## [What this task involves]
Write out every one of the following rows word for word, and leave out the pictures.

## [Records for the exercise]
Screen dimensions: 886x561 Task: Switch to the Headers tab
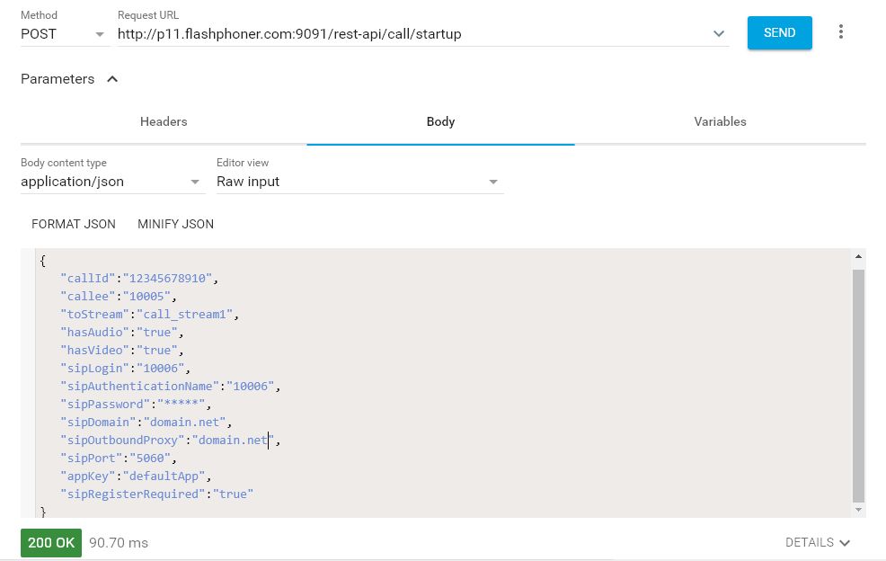click(x=164, y=121)
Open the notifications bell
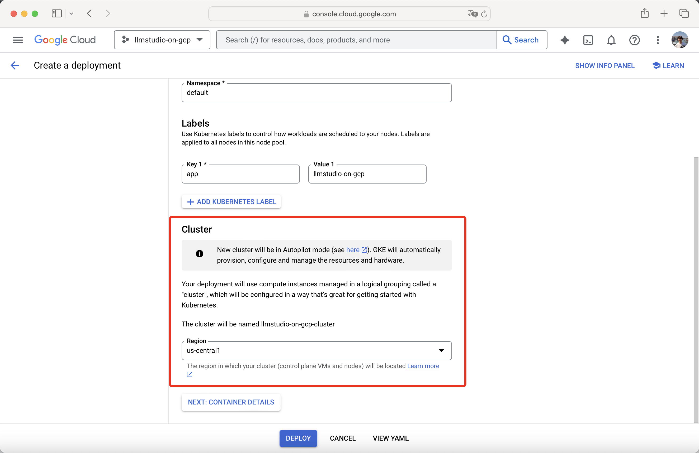Screen dimensions: 699x453 (x=611, y=40)
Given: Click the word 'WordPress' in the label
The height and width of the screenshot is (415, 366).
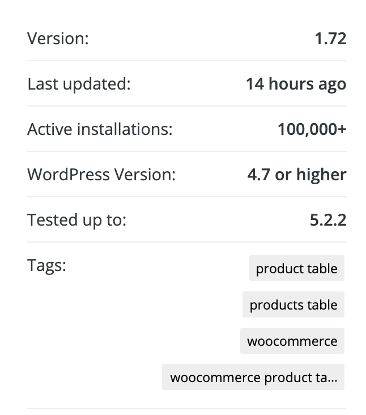Looking at the screenshot, I should click(69, 175).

## [The reply]
Screen dimensions: 886x561 Task: Switch to the Headers tab
click(x=164, y=121)
Open the notifications bell
Screen dimensions: 699x453 (x=611, y=40)
Given: Click the word 'WordPress' in the label
The height and width of the screenshot is (415, 366).
Looking at the screenshot, I should click(69, 175).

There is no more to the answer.